▶ Provided records:
========================================================================

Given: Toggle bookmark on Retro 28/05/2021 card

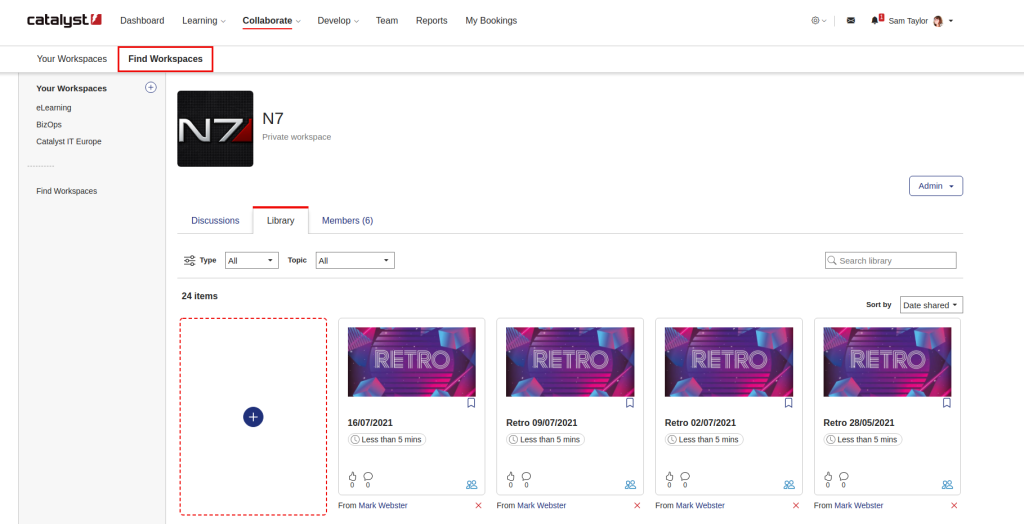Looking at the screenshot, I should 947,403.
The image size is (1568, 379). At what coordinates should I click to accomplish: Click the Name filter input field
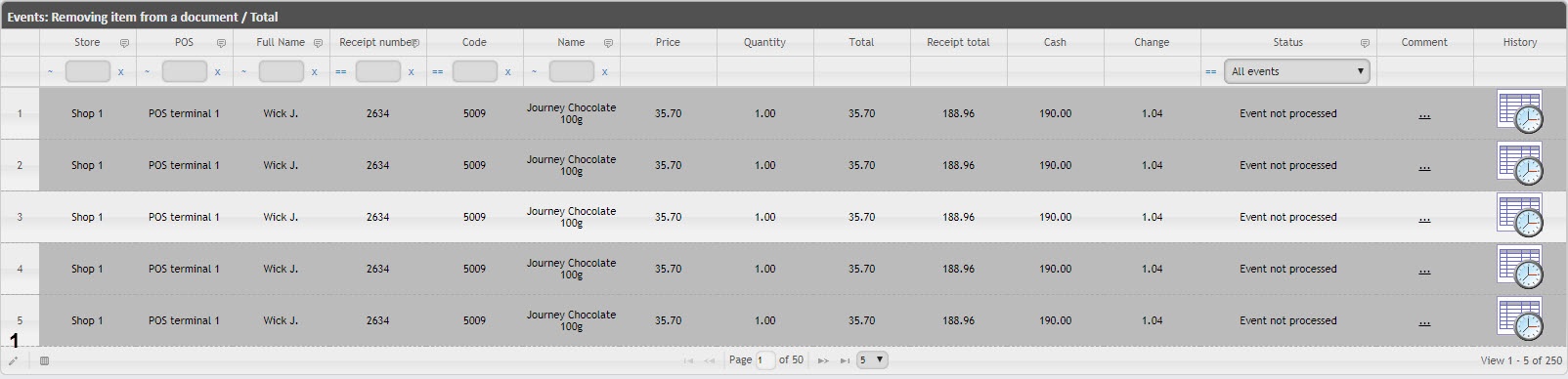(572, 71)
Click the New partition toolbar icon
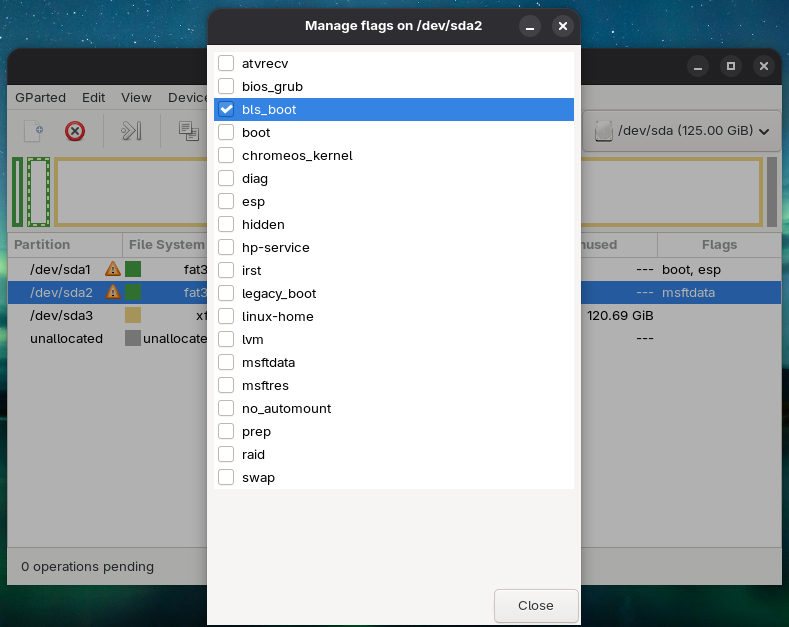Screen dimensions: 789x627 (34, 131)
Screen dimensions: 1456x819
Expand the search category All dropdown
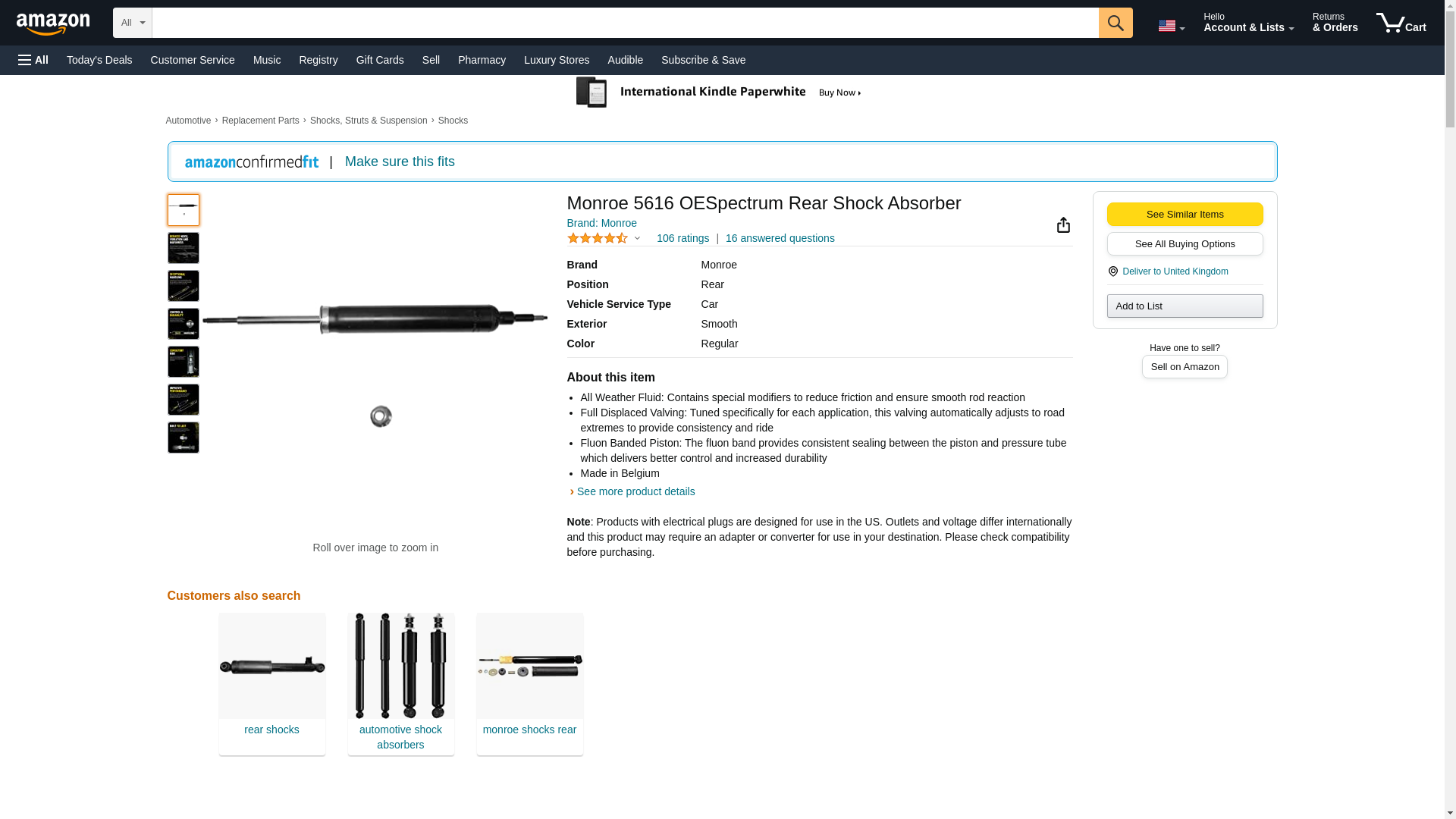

========================================================================

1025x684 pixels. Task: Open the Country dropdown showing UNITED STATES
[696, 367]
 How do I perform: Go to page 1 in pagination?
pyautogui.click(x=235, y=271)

========================================================================

▶ What you have to do: Lay out the data from the line containing "Given: Toggle bookmark" down to the line containing "Expand the search category All dropdown" as a JSON list of strings, one string per line, skipping blank lines. Leave the pictures out.

▶ Result of the task:
[
  "Given: Toggle bookmark on Retro 28/05/2021 card",
  "Looking at the screenshot, I should 947,403.",
  "The image size is (1568, 379). At what coordinates should I click to accomplish: Click the Name filter input field",
  "(572, 71)",
  "Click the New partition toolbar icon",
  "Screen dimensions: 789x627 (34, 131)",
  "Screen dimensions: 1456x819",
  "Expand the search category All dropdown"
]